> [EXTRACT TO READ]
Understanding personality types has helped me understand others' perspectives and shape my responses in some very effective ways, but I began to wonder: We're talking about it a lot, but does the Bible have anything to say about introverts and extroverts? Is one more godly than the other? Is all this focus on personality really good or is there a limit to the benefits of navel-gazing?

Fast-forward to another conversation with a different friend, and as I was beginning to ask these questions of myself, I asked her if she were an introvert or an extrovert. She declined to classify herself as either, saying simply that she was trying to avoid a self-focus, and couldn't help but see the wisdom in her response. 
So is there any redeeming value in learning about your personality tendencies? I turned to God's Word, and here is what I discovered:

1. We are uniquely different, but united in glorifying God.
Personality groupings are helpful, but ultimately fall short.

Whether you're an INFP or an AARP, it feels good to belong and fit in with a group of people who "get" you. I know the feeling! It's not wrong to seek commonalities with those around you, but you have to realize that any grouping is ultimately simplistic. Even experts on the subject will readily agree to the fact that these types are generalizations.

> [REQUIRED WORK]
Please transcribe the part of the personality types passage that opens with the words containing "So is there" and closes with "in glorifying God.".

> [DATASET SECTION]
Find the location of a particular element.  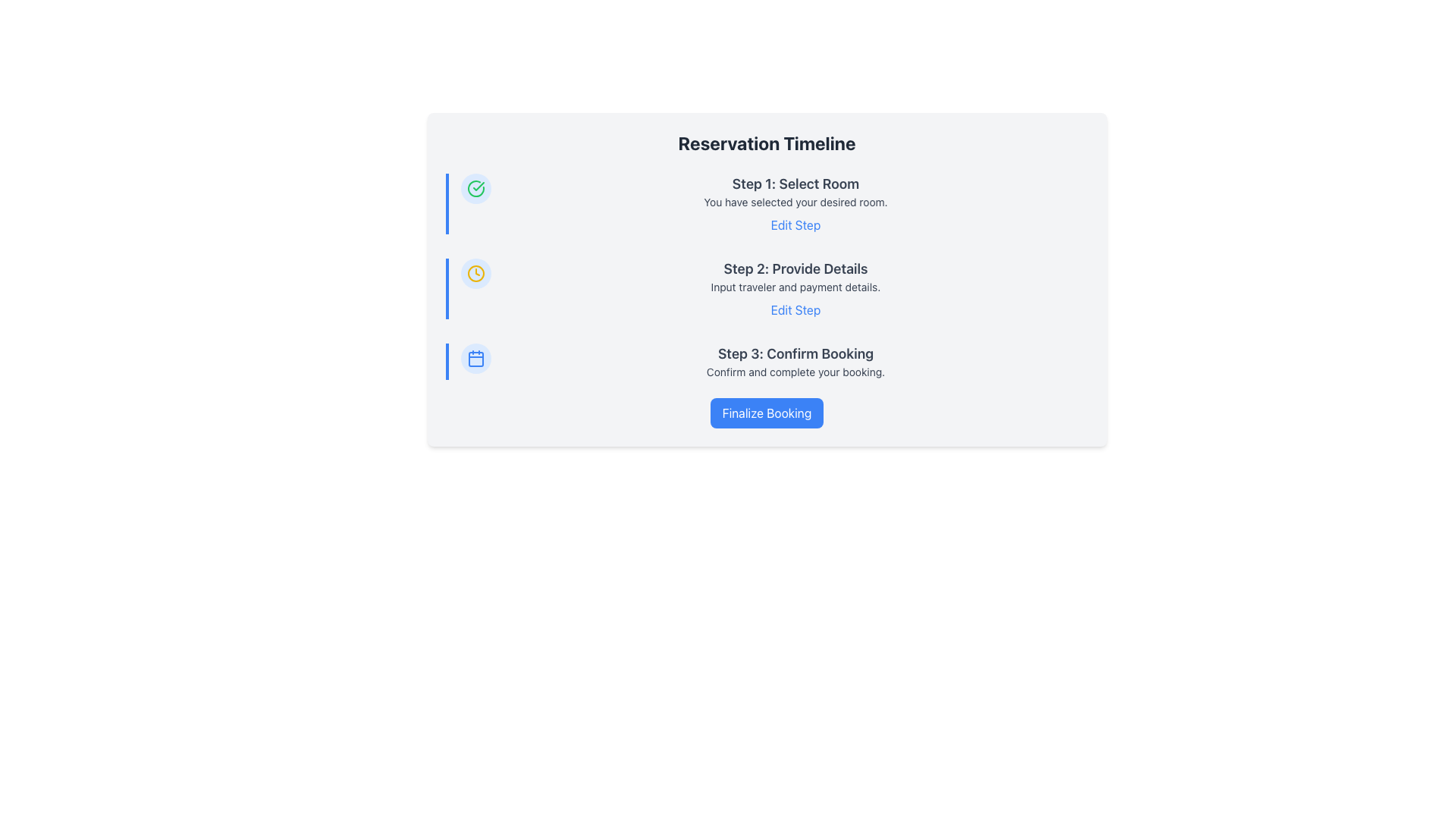

the circular icon with a light blue background and a yellow outlined clock symbol, located to the left of the 'Step 2: Provide Details' text in the timeline UI is located at coordinates (475, 274).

> [OUTPUT OF THE EXERCISE]
So is there any redeeming value in learning about your personality tendencies? I turned to God's Word, and here is what I discovered:

1. We are uniquely different, but united in glorifying God.